最近このコーナーで、いわゆる『モダン・ジャズの名盤』を紹介してなかったなあ、と思い、たまにはそういうのを知ってもらわないことには「ジャズ初心者向けサイト」の名に恥じる!とかちょっと感じたので(笑)、今週はピアノトリオの名アルバムをいっちょ紹介してみることにしました。

 レッド・ガーランドは、ハード・バップ時代に大活躍したピアニストです。ずっとニューヨークでチャーリー・パーカーとかと共演したりして腕を磨いた後、マイルス・デイビス・クインテットに抜擢されて一気に彼の名を高めます。そういえば以前『レッド・ガーランドは元ボクサーで、当時ボクシングに夢中だったマイルスがボクシングの話を聞くために彼を自分のバンドに入れた』などという話も聞きましたが、そんなすっとぼけた理由と比較してガーランドは素晴らしい演奏をしているので、そりゃちょっと嘘じゃん?とか思っています(でもガーランドが元ボクサーというのはホントの話)。マラソン・セッションで有名な「-ing 4部作」にも参加していて、マイルスを引き立てる名脇役として活躍しています。
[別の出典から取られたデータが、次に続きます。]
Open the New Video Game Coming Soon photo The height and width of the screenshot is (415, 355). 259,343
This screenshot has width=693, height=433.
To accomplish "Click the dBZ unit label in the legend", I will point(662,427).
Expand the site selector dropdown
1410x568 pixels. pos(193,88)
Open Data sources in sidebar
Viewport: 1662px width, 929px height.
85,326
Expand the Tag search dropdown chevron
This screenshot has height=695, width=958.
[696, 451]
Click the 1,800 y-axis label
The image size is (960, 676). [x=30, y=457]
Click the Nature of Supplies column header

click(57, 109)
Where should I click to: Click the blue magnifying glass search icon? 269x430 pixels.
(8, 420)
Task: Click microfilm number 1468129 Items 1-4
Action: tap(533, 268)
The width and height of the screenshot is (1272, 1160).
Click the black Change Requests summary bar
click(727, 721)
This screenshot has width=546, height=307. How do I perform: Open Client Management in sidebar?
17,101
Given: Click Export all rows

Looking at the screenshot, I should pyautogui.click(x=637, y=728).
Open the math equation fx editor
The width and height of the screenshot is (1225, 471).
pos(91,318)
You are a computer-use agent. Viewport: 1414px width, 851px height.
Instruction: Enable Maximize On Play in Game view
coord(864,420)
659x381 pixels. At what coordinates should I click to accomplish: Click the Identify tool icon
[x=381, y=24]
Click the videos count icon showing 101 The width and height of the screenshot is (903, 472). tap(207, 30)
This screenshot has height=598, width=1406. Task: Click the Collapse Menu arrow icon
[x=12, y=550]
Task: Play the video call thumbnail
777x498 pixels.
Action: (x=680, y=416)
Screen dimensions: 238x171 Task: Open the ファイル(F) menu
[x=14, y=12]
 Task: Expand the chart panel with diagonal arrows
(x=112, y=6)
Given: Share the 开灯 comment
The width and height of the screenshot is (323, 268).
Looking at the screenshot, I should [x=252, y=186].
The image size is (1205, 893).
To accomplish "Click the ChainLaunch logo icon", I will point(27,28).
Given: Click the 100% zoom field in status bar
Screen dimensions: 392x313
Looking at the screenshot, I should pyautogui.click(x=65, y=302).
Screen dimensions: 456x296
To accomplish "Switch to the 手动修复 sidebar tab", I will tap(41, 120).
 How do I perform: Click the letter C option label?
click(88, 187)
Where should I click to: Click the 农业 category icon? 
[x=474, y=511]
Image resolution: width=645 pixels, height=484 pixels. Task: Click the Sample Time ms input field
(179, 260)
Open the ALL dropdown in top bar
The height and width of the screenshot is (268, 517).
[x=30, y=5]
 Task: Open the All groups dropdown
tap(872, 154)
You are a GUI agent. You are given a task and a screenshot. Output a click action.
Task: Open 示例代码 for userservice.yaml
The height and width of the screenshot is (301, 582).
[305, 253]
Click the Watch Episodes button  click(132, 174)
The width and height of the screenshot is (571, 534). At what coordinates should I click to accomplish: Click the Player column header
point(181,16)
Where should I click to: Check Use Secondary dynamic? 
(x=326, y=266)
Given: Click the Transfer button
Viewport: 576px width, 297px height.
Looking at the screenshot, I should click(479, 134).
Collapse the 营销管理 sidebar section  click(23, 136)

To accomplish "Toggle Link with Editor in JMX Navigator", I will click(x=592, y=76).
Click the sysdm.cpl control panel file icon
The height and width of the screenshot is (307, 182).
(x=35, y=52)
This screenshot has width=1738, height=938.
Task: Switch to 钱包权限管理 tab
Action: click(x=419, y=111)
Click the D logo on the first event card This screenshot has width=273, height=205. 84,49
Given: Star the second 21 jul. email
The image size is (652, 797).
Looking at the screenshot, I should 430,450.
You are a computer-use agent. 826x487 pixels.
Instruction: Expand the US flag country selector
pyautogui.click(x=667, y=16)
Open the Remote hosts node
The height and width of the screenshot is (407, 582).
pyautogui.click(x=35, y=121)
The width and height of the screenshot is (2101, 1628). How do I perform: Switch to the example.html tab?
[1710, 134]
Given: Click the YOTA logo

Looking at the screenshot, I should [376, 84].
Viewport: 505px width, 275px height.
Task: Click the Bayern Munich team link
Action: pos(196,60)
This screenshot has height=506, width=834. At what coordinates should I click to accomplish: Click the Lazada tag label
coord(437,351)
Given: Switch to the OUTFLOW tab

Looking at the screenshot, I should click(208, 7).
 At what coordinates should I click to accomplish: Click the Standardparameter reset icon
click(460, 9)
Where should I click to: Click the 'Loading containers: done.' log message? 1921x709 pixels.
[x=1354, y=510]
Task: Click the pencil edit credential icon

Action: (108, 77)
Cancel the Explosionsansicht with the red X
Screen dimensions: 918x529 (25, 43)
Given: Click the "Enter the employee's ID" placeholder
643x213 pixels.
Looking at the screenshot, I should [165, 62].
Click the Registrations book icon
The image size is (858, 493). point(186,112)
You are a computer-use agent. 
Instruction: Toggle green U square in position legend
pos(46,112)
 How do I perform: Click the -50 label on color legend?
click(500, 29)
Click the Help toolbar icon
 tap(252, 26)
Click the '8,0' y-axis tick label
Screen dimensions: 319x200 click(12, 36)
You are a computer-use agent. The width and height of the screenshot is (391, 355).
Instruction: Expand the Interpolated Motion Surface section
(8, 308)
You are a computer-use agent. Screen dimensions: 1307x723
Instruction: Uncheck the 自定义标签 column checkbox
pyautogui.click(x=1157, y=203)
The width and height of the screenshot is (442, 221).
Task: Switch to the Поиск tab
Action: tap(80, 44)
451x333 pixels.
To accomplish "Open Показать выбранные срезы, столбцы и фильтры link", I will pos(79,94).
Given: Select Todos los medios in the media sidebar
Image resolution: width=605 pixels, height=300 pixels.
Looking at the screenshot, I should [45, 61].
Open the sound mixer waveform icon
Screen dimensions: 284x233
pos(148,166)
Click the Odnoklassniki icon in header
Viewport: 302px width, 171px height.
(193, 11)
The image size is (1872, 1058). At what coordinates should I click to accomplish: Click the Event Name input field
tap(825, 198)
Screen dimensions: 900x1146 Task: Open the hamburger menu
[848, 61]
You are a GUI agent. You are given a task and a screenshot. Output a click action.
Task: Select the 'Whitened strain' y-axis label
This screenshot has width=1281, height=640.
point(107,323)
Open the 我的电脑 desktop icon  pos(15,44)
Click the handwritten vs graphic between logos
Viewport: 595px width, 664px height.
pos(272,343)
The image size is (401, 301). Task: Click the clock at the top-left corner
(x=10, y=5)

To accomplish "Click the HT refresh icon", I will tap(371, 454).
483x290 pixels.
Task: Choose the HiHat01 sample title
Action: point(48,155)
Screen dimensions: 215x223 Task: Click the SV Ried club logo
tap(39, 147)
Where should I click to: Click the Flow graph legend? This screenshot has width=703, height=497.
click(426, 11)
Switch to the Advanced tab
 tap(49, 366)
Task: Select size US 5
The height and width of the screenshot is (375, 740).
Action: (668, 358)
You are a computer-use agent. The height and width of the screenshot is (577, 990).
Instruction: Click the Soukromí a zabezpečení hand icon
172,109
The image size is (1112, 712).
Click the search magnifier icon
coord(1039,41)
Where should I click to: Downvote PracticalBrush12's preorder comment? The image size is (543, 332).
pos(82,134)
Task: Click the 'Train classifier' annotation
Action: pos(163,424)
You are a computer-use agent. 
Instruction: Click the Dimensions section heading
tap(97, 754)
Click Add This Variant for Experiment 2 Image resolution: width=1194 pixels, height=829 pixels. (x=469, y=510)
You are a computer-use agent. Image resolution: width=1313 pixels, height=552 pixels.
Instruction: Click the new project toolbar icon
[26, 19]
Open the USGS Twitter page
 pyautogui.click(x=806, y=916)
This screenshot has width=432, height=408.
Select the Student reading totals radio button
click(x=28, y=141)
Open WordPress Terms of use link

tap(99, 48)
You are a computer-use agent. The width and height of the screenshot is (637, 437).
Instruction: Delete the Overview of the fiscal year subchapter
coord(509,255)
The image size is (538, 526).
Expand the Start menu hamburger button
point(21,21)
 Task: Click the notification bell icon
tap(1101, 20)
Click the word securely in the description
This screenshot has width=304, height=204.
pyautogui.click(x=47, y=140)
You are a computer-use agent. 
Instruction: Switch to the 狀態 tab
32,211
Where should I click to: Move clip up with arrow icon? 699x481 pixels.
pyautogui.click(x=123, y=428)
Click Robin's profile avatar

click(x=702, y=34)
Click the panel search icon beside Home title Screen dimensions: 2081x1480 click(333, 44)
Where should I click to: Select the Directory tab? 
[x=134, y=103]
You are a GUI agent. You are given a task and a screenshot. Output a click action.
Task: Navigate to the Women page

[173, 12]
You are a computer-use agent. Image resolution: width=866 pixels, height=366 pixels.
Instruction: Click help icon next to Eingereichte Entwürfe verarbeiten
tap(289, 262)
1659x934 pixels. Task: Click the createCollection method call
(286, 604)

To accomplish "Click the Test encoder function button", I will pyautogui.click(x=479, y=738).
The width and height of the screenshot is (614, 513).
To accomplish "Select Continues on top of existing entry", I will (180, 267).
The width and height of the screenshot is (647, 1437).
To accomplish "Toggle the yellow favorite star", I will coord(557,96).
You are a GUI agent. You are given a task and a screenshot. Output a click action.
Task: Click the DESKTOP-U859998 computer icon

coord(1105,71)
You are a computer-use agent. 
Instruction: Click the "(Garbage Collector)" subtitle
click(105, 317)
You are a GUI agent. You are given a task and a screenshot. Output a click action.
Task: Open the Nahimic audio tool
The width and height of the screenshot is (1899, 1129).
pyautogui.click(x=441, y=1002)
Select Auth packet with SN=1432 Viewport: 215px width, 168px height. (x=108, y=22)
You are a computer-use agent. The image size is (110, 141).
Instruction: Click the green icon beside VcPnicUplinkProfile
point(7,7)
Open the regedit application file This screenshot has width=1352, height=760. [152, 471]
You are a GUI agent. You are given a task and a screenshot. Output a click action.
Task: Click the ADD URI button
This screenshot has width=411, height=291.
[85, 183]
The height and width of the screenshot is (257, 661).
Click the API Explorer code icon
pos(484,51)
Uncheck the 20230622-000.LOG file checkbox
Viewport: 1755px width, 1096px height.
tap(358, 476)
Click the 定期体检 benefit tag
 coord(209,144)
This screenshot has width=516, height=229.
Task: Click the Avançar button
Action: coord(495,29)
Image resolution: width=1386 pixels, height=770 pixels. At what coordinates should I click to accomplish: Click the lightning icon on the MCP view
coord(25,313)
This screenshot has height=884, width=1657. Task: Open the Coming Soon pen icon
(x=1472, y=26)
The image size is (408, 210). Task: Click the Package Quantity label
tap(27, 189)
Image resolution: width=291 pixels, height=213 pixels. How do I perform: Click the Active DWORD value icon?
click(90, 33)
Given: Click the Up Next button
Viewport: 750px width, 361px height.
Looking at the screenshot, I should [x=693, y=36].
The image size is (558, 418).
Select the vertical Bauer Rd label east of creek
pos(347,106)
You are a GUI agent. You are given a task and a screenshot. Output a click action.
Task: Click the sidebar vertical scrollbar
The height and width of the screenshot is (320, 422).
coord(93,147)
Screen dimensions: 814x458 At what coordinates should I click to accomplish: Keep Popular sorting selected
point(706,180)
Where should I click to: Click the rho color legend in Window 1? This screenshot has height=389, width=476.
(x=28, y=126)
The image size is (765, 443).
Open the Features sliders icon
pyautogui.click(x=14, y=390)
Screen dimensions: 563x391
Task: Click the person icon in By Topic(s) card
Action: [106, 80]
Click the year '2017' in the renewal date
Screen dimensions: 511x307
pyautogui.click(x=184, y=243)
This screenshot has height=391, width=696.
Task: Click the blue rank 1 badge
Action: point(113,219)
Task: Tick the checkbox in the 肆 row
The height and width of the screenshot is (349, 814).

 このアルバムは、その当時にマイルス・クインテットと並行して率いていた自分のピアノ・トリオでの演奏を録音したものです。マイルスのバンドでは緊張感を漂わせながらもツボを押さえた演奏で名脇役ぶりを発揮してましたが、このアルバムは一転し、バンド・リーダーとしてリラックスした雰囲気の中で演奏しています。ガーランドは相変わらずスウィンギーな小気味よいプレイで楽しませてくれるし、ベースのポール・チェンバース(マイルス・クインテットにも参加)もブルージーなノリでこのトリオをぐいぐい引っ張っているし、ドラムスのアート・テイラーも「ピアノ・トリオのドラマーはこうあるべし!」といった、控え目ながらも押さえるところは押さえた演奏で、安心して聴くことができます。

 特に有名なのは、1曲目のエリントン作曲「Cジャム・ブルース」でしょう。この曲で味わえる「リラックス感溢れる躍動感」というか「聴くものをぐいぐい引っ張る軽快さ」がこのアルバムをピアノ・トリオの名盤にしていることは疑う余地がありません。静かな曲(2曲目とか4曲目)も激しい曲(3曲目とか)も、聴き進むにつれて一層楽しめる「オイシイ」アルバムです。是非御賞味あれ。